Of the largest 100 cities or regions in Canada, the 10 safest are in Quebec and Ontario, Canada’s two most populous provinces. The Ontario city with the highest crime score is Belleville, population 51,000 and ranked 15th worst (cities in B.C., Alberta, Saskatchewan and Manitoba flesh out all the positions above it). The first Quebec city to show up is Montreal, ranked 24th, despite the fact it’s the third biggest city in Canada. Toronto is a sleepy 57th, while Peel, York and Halton regions—Toronto’s populous, sprawling suburban ring—have among the lowest crime scores in the country. So what gives?

Criminologists are divided on the question of why Central Canada sees the least amount of crime—and in particular violent crime—and why police-reported crime rates climb as you head west. One popular theory focuses on where crimes are more likely to be reported—for example, that western Canadians “have a tendency to be more law-and-order, and so therefore report more crimes,” as Mount Royal University criminologist Doug King puts it.

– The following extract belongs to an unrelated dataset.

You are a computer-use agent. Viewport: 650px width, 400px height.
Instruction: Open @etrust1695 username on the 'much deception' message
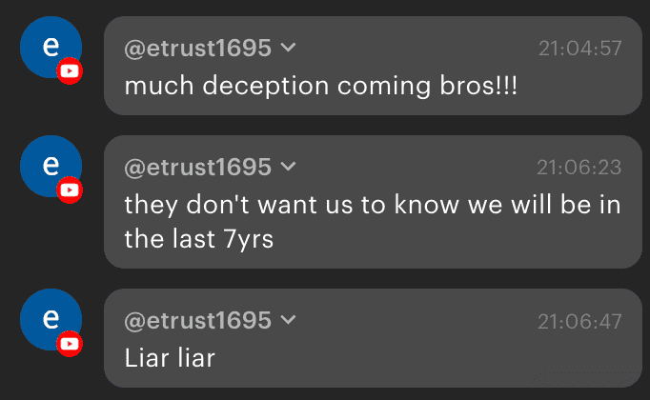click(x=198, y=48)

King, based in Calgary, doesn’t actually buy into that theory—he thinks the West’s demographics and tightly packed but isolated cities can tell the whole story. But Irvin Waller, a criminologist at the University of Ottawa, points out that reporting levels in Ontario and Quebec have been dropping for years. According to the Canadian Centre for Justice Statistics figures for 2004, the most recent published data available, just 30 per cent of all victimization incidents get reported to police in Ontario, the lowest in Canada (Waller says victims of sexual assault are the least likely to contact police). And most victims who report crimes do so not because they think police can help, but as part of an insurance claim.

So maybe Ontario isn’t all that safe after all. Quebec, however, has the highest reporting in Canada, at 40 per cent. Waller speculates the difference has much to do with the victim services programs available in Quebec and largely absent in Ontario, where, he says, compensation amounts are smaller, there are fewer applicants, and “we have a bill of rights for victims that is worth absolutely nothing.”

[. . .]

Yet even if Ontarians reported more crime, that wouldn’t erase the gap between Central Canada and the West. Why? Tanya Trussler, a sociologist at Mount Royal University, says that Quebec and Ontario are more broadly middle class than the West, where a wider income gap helps fuel crime. Still, if experts believe Ontario only seems safer, its eastern neighbour actually boasts many of the safest communities in Canada. It has an older, more law-abiding citizenry, and receives fewer migrants than, say, Alberta, which contributes to a more commonly held view of what’s socially acceptable.


Laissez-faire doesn't work, not in this domain, at least.